The eleven points of error raised by Worden are as follows:

1. Was Tri-State negligent in failing to settle the Shufelberger action under the evidence presented herein?

2. Error of the Court in submitting the issue of contributory negligence of Worden to the jury under the facts of this case.

3. May Tri-State absolve itself of liability herein by showing it acted upon the advice of attorneys?

4. Error of the Court in admitting expert testimony herein regarding the matter of settling or trying the Shufelberger case.

5. Error of the Court in requiring entire documents to be put in evidence when only a part of each was offered by Worden.

6. Error of the Court in letting in evidence all of the records and files of the Shufelberger case.

7. Error of the Court in stating in the presence of the jury that the testimony of the trial judge in the Shufelberger case about overhearing an offer of settlement was pure hearsay, and error of the Court in allowing said trial judge on cross examination to testify relative to statements of record made by him during the trial of the Shufelberger case.

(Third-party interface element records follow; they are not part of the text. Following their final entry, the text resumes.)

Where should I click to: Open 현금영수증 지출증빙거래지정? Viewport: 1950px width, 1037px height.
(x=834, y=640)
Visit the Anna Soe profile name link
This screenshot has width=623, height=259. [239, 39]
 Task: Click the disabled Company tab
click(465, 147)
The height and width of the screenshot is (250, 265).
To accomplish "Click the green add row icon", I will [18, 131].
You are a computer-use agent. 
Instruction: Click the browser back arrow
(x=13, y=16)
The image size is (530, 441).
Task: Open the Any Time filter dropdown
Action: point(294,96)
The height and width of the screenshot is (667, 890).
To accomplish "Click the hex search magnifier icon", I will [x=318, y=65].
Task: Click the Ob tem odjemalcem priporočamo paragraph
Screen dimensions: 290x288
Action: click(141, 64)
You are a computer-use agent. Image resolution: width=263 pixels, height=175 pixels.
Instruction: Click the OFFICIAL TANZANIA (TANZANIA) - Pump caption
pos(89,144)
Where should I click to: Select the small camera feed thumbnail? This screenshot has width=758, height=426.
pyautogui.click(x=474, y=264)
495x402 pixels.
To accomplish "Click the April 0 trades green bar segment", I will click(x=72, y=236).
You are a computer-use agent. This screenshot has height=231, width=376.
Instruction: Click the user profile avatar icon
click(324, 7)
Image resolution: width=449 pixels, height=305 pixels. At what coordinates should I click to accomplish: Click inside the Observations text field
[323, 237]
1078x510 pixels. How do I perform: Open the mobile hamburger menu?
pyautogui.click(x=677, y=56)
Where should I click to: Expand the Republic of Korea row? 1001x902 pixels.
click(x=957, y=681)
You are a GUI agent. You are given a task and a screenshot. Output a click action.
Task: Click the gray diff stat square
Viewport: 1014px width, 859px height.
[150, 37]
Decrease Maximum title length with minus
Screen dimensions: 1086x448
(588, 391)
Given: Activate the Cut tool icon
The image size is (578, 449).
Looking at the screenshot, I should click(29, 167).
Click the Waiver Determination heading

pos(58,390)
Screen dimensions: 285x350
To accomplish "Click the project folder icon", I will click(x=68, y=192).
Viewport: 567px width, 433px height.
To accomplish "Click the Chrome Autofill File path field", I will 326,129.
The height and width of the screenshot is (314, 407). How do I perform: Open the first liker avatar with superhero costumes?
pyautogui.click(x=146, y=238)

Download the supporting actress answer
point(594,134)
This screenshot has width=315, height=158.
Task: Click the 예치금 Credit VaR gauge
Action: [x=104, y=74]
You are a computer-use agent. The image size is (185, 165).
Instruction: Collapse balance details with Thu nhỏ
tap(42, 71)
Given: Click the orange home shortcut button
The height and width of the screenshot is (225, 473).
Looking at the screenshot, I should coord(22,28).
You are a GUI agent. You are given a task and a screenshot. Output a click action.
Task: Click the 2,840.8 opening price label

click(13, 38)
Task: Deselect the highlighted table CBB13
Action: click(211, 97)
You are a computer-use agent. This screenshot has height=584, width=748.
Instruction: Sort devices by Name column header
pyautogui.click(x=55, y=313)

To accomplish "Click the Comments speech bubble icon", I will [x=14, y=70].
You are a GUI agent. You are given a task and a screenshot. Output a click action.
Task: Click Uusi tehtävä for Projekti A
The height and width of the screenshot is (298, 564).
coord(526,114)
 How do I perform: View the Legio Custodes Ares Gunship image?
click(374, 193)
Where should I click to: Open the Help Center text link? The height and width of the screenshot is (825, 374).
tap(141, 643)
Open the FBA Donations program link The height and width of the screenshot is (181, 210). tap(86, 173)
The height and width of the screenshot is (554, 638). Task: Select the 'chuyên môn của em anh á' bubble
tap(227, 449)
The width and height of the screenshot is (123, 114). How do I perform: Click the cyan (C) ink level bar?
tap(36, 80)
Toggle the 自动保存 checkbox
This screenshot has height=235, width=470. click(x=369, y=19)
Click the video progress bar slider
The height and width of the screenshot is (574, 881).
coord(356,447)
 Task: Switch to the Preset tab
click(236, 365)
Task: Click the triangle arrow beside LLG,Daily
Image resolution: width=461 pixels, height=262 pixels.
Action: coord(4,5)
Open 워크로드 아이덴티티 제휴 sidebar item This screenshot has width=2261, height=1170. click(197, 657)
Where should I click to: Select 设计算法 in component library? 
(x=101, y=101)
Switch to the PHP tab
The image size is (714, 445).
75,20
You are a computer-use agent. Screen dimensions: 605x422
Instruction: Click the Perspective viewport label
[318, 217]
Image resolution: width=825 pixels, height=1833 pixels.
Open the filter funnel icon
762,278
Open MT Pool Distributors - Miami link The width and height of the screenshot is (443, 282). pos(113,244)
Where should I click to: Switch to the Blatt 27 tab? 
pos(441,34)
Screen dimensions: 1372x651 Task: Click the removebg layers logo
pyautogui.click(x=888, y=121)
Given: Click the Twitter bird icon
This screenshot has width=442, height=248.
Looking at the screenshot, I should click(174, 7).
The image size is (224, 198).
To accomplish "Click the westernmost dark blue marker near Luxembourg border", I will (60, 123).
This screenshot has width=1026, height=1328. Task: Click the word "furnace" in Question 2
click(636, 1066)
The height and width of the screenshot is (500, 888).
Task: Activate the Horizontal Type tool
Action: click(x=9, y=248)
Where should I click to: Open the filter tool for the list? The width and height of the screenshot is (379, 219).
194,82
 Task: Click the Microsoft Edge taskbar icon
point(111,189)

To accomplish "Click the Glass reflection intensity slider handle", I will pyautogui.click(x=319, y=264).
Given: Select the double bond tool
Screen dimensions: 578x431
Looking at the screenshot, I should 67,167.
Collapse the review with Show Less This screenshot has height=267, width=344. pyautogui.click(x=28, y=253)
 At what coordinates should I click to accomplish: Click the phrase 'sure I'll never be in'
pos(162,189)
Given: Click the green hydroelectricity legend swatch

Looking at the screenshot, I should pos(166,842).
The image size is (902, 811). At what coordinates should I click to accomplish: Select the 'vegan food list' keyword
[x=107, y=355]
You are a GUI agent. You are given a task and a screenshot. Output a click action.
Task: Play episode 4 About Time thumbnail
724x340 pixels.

8. Error of the Court in failing to grant summary judgment.

9. Error of the Court in instructing the jury that an insurer can rely on statements given it by its insured and that everyone has the duty to tell the truth.

10. Error of the Court in refusing to submit the "Determined Facts" agreed upon by the parties during preparation herein to the jury with the Court's instructions, and error of the Court in treating said "Determined Facts" the same as other evidence in this case.

11. Error of the Court in not submitting to the jury the issue of punitive damages.

The Court will now treat with each of the eleven alleged errors asserted by Worden.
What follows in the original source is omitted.